EXCERPTED TEXT -

Police cannot cope with the huge rise in cyber-crime, such as computer viruses, fraud and the online grooming of children, Scotland Yard has admitted. And the scale of the problem has become so large that not all allegations can be investigated.
Chief constables are lobbying for funding to set up a national "e-crime" squad to help deal with the growing number of offences, which are costing individuals and the country millions of pounds. The cost of identity theft to the UK economy alone is £1.7bn a year.
A report on e-crime by the Metropolitan Police, which deals with the majority of e-crime in the UK, says: "It is widely recognised that e-crime is the most rapidly expanding form of criminality, encompassing both new criminal offences in relation to computers (viruses and hacking etc.) and 'old' crimes (fraud, harassment etc.), committed using digital or computer technology. The MPS [Metropolitan Police Service] assessment is that specialist e-crime units can no longer cope with all e-crime."
The report highlights a number of cases:
* A covert operation in which an investigator posing online as a young girl attracted 475 people keen to meet and have sex with her.
* An man who sent an "e-mail bomb" containing about five million e-mails to his former employer, causing the company's e-mail server to collapse.
* Three men were arrested for allegedly being members of a virus-writing organised crime group. A 63-year-old man in Ipswich, a 28-year-old in Scotland, and a 19-year-old in Helsinki were arrested after a global attack on computers that would have allowed them to steal personal information.

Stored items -
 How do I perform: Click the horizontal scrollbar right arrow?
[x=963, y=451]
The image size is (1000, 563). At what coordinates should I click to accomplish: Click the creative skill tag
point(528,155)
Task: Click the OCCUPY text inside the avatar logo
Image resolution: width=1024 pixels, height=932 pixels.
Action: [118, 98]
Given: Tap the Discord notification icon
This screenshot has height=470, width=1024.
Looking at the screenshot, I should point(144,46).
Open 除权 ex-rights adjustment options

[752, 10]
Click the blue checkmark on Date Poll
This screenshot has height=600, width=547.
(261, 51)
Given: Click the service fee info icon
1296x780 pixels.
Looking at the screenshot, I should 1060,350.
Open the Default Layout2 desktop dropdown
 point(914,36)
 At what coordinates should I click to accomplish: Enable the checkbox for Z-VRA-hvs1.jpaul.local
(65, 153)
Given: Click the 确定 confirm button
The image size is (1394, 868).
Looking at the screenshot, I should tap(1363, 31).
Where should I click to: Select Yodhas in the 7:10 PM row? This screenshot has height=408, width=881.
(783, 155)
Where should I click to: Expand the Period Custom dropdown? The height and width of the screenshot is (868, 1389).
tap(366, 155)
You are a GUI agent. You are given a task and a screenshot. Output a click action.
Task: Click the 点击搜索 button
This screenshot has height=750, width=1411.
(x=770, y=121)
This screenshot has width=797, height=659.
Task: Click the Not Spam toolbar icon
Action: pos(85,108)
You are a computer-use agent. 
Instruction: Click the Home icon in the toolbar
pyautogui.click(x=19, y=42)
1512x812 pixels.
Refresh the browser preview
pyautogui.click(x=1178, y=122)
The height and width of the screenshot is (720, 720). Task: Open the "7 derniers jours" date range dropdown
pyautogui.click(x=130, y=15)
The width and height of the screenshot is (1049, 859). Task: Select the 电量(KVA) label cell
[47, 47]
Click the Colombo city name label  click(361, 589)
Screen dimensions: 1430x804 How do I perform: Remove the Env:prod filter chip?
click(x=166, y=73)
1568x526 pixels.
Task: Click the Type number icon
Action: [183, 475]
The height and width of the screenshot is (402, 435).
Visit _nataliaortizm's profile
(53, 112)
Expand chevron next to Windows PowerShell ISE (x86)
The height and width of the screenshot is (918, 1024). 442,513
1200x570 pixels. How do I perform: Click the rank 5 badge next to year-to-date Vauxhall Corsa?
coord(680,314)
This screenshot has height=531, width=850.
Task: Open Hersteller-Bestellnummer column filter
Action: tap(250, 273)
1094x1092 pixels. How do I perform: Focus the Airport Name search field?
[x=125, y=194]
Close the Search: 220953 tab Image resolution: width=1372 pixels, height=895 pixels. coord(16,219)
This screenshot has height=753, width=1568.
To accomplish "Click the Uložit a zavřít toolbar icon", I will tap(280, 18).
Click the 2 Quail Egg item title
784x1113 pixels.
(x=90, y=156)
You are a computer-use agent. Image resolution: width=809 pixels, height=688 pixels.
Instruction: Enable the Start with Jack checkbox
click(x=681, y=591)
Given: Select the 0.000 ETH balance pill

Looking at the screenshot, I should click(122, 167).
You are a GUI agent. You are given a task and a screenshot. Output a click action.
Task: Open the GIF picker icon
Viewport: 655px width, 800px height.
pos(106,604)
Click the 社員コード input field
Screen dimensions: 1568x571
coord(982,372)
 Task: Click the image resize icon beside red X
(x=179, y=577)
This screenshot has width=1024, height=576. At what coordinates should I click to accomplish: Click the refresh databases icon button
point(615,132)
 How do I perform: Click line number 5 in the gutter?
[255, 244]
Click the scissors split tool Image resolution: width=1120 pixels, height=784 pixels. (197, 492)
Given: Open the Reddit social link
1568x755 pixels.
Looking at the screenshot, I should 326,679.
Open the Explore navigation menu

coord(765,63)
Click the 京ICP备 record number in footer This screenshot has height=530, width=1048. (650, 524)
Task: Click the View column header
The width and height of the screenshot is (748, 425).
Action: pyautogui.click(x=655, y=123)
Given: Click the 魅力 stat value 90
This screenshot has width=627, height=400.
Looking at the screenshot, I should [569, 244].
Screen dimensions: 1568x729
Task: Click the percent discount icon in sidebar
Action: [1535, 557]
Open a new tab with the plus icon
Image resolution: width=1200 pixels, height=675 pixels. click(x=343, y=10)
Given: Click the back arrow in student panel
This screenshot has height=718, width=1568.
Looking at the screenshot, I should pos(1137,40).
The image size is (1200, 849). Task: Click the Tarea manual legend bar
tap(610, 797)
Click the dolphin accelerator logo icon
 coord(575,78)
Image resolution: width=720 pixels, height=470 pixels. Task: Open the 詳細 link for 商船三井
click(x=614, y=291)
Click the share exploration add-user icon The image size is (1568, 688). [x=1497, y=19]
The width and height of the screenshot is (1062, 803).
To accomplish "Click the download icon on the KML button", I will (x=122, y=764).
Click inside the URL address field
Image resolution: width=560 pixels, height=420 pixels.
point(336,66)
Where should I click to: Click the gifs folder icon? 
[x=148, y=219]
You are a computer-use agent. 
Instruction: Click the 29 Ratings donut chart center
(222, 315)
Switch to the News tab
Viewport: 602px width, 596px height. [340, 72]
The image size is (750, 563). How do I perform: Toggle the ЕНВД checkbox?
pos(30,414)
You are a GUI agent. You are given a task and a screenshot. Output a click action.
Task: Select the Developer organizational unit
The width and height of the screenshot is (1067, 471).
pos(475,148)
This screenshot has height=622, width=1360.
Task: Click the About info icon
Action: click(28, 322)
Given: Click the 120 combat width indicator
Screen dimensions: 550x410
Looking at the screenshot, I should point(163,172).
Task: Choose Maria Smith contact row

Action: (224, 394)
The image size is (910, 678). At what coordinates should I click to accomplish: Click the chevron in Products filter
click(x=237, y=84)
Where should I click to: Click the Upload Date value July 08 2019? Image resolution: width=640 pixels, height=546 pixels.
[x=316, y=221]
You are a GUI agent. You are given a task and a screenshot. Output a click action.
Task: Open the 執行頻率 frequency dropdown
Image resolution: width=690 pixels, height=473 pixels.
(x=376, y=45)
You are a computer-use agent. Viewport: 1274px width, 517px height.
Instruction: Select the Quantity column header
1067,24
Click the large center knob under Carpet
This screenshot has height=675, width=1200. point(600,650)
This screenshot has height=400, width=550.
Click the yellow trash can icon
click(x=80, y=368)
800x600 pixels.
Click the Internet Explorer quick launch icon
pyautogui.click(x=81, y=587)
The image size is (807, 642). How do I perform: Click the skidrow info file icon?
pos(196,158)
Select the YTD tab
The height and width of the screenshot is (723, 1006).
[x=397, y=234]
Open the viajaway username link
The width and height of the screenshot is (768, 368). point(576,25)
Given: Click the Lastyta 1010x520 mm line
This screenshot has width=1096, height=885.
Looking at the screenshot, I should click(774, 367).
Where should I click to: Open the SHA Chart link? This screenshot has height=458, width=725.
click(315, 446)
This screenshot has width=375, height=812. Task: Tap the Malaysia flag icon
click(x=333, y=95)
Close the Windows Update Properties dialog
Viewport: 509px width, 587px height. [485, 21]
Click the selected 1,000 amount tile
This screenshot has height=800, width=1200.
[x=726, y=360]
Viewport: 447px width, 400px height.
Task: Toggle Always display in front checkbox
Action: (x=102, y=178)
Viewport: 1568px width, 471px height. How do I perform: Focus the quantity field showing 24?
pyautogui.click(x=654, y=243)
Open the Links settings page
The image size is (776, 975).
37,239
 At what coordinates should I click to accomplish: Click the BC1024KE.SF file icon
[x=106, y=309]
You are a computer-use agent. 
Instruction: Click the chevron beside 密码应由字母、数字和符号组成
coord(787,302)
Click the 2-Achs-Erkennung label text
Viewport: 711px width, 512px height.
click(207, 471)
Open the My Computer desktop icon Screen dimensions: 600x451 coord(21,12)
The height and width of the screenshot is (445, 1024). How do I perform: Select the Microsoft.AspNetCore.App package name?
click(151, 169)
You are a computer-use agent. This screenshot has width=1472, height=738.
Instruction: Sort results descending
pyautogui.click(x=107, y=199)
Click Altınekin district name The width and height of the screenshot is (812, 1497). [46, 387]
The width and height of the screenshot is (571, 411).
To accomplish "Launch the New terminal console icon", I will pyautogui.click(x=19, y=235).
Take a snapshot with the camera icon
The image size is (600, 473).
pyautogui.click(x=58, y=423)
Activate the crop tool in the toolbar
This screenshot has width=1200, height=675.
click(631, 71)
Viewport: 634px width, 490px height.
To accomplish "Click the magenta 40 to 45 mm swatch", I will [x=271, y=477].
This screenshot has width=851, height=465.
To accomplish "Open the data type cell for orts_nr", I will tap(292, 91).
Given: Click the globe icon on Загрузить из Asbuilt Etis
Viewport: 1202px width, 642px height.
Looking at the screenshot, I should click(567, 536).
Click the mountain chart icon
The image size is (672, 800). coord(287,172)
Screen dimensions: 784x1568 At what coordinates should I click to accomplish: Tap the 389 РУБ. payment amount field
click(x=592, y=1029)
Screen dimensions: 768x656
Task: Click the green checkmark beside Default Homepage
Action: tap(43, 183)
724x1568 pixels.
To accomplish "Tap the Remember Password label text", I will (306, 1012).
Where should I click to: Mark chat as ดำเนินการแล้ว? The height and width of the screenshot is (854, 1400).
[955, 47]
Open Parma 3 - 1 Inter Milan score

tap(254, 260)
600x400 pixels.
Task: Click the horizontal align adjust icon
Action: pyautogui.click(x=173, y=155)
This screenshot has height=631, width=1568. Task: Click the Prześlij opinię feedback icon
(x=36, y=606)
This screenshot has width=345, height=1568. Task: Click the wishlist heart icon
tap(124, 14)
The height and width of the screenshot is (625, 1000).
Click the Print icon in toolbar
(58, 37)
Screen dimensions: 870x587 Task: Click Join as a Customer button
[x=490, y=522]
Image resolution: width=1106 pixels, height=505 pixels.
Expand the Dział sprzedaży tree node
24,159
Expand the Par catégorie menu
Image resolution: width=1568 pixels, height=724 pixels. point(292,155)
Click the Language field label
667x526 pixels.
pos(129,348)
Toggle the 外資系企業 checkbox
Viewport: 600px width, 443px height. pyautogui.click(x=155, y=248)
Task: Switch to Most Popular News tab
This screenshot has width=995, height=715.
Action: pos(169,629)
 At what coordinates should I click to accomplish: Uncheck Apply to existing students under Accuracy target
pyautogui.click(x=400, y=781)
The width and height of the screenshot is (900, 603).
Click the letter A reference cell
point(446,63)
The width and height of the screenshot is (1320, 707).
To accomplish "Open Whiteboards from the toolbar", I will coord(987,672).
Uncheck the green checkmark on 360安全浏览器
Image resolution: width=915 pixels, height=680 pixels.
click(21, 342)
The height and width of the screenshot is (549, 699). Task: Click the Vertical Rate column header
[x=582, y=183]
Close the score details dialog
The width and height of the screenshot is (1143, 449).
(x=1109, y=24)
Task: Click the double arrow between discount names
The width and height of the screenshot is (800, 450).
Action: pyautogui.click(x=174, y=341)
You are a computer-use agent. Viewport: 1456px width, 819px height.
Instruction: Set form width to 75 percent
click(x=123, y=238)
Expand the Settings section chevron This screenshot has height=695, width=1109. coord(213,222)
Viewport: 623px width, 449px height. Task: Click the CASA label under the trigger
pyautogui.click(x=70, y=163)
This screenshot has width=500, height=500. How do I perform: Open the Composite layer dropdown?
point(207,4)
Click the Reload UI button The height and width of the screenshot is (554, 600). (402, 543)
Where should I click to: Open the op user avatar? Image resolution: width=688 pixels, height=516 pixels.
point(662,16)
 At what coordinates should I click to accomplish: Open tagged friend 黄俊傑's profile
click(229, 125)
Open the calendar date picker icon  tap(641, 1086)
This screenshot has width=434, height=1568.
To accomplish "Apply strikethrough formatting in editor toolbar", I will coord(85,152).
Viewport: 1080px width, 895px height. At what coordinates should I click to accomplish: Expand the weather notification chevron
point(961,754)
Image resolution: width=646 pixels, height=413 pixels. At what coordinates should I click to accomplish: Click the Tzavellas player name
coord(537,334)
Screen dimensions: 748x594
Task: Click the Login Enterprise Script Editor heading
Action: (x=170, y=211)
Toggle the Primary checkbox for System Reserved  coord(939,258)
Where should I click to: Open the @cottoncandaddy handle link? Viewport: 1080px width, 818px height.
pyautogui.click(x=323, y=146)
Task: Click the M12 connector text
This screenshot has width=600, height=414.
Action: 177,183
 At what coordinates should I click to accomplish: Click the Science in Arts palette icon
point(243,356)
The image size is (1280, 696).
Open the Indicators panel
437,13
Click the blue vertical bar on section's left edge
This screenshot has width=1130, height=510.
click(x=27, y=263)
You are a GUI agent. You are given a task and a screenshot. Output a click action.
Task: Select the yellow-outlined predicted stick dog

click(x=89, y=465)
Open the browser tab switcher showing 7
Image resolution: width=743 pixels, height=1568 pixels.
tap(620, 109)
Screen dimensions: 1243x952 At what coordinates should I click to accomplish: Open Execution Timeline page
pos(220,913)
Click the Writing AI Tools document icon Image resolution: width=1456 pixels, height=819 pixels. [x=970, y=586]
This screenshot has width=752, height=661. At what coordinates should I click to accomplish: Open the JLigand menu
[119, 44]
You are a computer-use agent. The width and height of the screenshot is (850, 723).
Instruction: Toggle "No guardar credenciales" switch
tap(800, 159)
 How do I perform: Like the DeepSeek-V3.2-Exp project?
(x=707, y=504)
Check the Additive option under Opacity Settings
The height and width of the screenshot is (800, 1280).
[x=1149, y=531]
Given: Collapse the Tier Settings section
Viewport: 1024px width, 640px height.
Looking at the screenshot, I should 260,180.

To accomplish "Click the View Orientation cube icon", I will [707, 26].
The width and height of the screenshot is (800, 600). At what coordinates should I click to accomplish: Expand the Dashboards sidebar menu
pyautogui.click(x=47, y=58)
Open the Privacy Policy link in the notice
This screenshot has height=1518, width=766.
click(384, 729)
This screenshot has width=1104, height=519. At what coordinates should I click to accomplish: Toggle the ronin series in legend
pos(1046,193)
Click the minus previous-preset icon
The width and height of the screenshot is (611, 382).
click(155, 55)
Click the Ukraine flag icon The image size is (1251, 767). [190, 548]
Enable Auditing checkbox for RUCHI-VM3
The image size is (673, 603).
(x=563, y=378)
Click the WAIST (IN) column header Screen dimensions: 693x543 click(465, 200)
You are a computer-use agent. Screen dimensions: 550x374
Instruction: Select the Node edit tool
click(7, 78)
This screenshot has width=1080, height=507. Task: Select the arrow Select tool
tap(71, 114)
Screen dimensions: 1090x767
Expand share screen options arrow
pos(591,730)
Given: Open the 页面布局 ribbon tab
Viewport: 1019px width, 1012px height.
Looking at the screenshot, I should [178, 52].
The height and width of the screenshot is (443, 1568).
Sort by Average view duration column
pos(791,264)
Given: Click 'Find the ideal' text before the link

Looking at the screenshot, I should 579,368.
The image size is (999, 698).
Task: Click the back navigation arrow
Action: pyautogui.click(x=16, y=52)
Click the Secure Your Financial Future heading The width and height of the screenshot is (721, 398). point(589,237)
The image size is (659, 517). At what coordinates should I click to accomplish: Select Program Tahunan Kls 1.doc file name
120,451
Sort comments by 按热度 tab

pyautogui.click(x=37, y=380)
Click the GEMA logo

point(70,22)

WHAT THE EXERCISE ASKS - Continue the news article about Scotland Yard and the rise in cyber-crime, picking up right after its final sentence.

RESPONSE AREA -
The report, written by Detective inspector Charlie McMurdie, of the Metropolitan Police computer crime unit, concludes: "The ability of law enforcement to investigate all types of e-crime locally and globally must be 'mainstreamed' as an integral part of every investigation, whether it be specialist, or murder, robbery, extortion demands, identity theft or fraud. "Hackers and virus writers have evolved from largely enthusiastic amateur 'criminals' to financially motivated, organised global criminal enterprises. Prosecutions of virus writers and hackers in the UK have been infrequent up to now. However, the motivation of such offenders has now migrated from the curious adolescent to the profile of the financially motivated professional, often with organised crime links."
The Association of Chief Police Officers is currently discussing the setting up of a new national e-crime unit.